It is quite common for hyper- and hypofunction to occur simultaneously in several manifestations of diabetic neuropathy. Regarding sensory nerve function, hypoaesthesia is frequently preceded by hyperaesthesia . Hyperfiltration can be observed in the early phase of diabetic nephropathy, while decreased glomerular filtration rate is the usual finding in later phases. In diabetic enteropathy, such a sequence of disorders is not usual. However, consequences of gut hypo- and hyperfunction are often observed simultaneously . Constipation is the usual finding; however, paroxysmal nocturnal diarrhoea is also a characteristic finding of enteropathy. Obviously, other potential causes leading either to constipation or diarrhoea should be excluded. The lack of MMC phase 3 and antro-duodenal incoordination are considered to be autonomic manifestations . As a third leading symptom, faecal incontinence may occur. External anal sphincter weakness and anorectal incoordination are thought to be consequences of parasympathetic autonomic or central nervous dysfunction. A diagnostic approach for diabetic enteropathy is summarised in Fig. 1.

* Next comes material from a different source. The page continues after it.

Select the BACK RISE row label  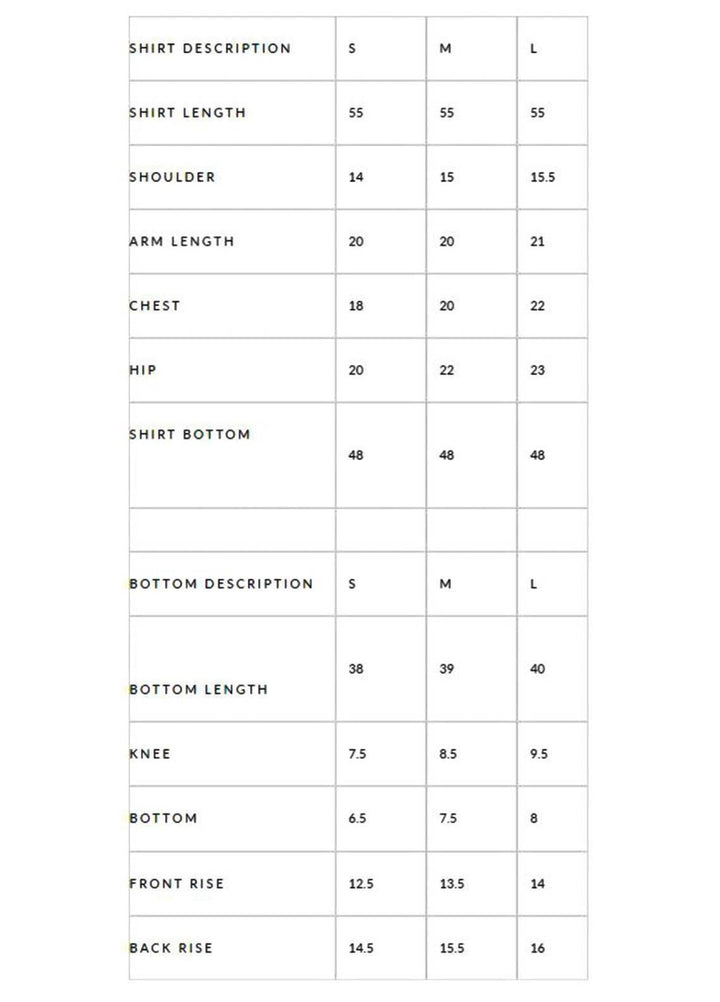pyautogui.click(x=171, y=948)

Several decades ago, gallbladder function was assessed by intravenous cholangiography, and the large, poorly contracting gallbladder with gallstones was the characteristic finding of autonomic involvement. Nowadays, cholangiography has been replaced by ultrasonography. We should be very careful when viewing ultrasound scans, as the large gallbladder with stones can be easily misinterpreted as a sign of acute inflammation.

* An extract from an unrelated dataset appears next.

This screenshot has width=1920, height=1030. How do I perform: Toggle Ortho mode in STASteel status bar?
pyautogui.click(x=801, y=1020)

The most common digestive complications of diabetes are impaired gastric motility, bowel dysfunctions and abdominal pain, and the therapeutic options for these complications are reviewed by Hans Törnblom in this issue .
In summary, the complexity of the neural regulation and the high number of reversible and irreversible pathogenetic factors modulating digestive and motility functions contribute to the diversity of the gastrointestinal manifestations in diabetic patients.